Research Paper · September 2025 · CKX 005

Monohedral Disc Tiling

For Optimal Sugar Loaf Processing: A Novel Approach to Frustum-Shaped Solid Decomposition

Mathematical Processing Research Group  ·  September 2025
Abstract

This paper introduces a revolutionary approach to sugar loaf processing by adapting monohedral disc tiling techniques from circular pizza cutting to frustum-shaped sugar loaves. Curved polygonal tiling patterns are applied to each horizontal layer of a truncated cone, achieving 92–98% cutting efficiency compared to 72–85% with traditional methods. Three polygon configurations (5-gons, 7-gons, 9-gons) generate identical curved pieces within each layer while maintaining optimal material utilization across varying radii.

§ 1

The Pizza Problem Meets the Sugar Loaf

In 2016, Haddley and Worsley demonstrated that a circular disc can be divided into any number of identical curved pieces using monohedral polygon tiling — the same mathematical structure used to tile flat planes, now applied to circles.

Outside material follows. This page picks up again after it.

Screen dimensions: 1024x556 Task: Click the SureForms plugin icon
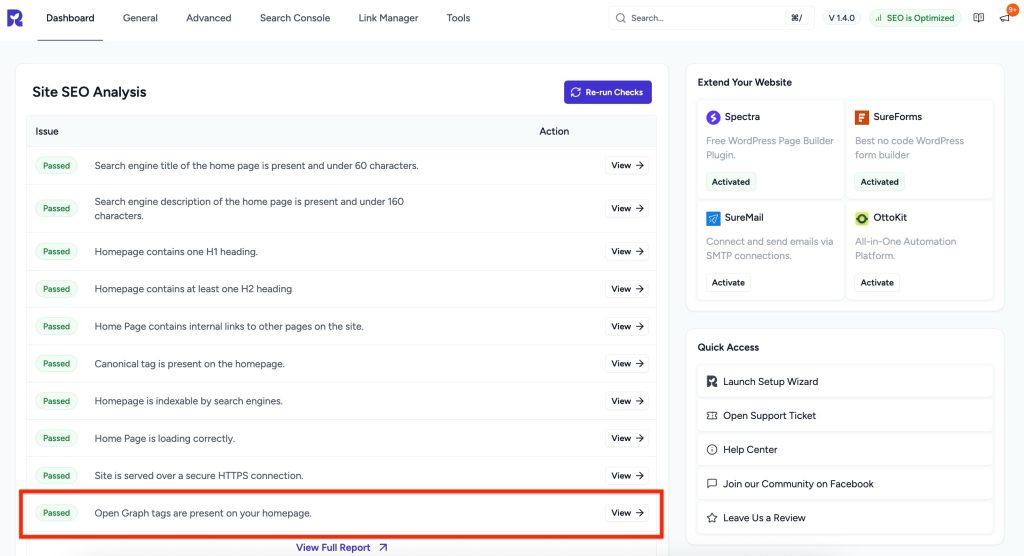click(862, 117)
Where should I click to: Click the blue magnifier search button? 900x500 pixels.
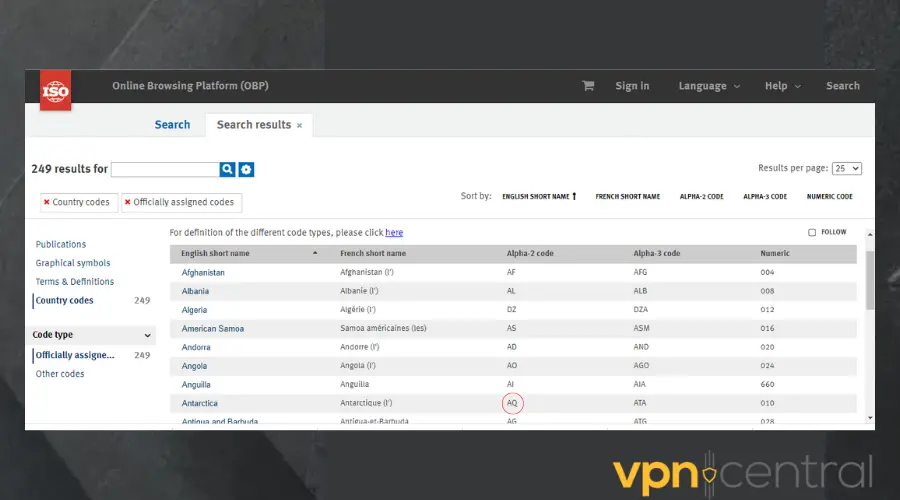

This paper extends that breakthrough to three-dimensional frustum-shaped objects.

A sugar loaf (pain de sucre) is a frustum: a truncated cone with height H = 12 cm, bottom radius R = 6 cm, and top radius r = 3 cm. Traditional cutting methods produce between 12.9% and 27.1% waste. Monohedral tiling, scaled layer by layer, reduces this to under 8%.

Traditional Sectorial
Straight radial cuts from center create angular wedges. Fast to implement but produces 14.7% waste (116.4 cm³ per loaf). Efficiency: 85.3%.
Cubic Decomposition
Grid-based rectangular cuts ignoring circular geometry. Variable piece count, 27.1% waste (214.2 cm³), lowest efficiency: 72.9%.
Monohedral Pentagon (5-gon)
10 identical curved pieces per layer, scaling with radius. 5.2% waste (41.2 cm³). Efficiency: 94.8%. All pieces geometrically identical.
Monohedral Nonagon (9-gon)
18 identical curved pieces per layer. Near-perfect 1.9% waste (15.0 cm³). Efficiency: 98.1% — the highest achieved in this study.

§ 2

Mathematical Framework

The frustum F has height H, bottom radius R, and top radius r. The radius at height z varies linearly:

Definition — Frustum Radius Profile
\[\rho(z) = R - \frac{(R - r)\,z}{H}, \qquad 0 \le z \le H \tag{1}\]

We divide the frustum into L horizontal layers of thickness h = H/L. For layer k (0-indexed from bottom), the representative radius uses the layer midpoint:

Layer k Representative Radius
\[\rho_k = R - \frac{(R-r)(k + 0.5)\,h}{H}, \qquad k = 0, 1, \ldots, L-1 \tag{3}\]

Scaling Law

A key insight: since each layer is a circle, the full monohedral tiling from the base layer simply scales proportionally. All tiling dimensions scale with the ratio of radii:

Tiling Scaling Law
\[\text{Tiling}_k = \text{Tiling}_{\text{base}} \times \frac{\rho_k}{\rho_0} \tag{4}\]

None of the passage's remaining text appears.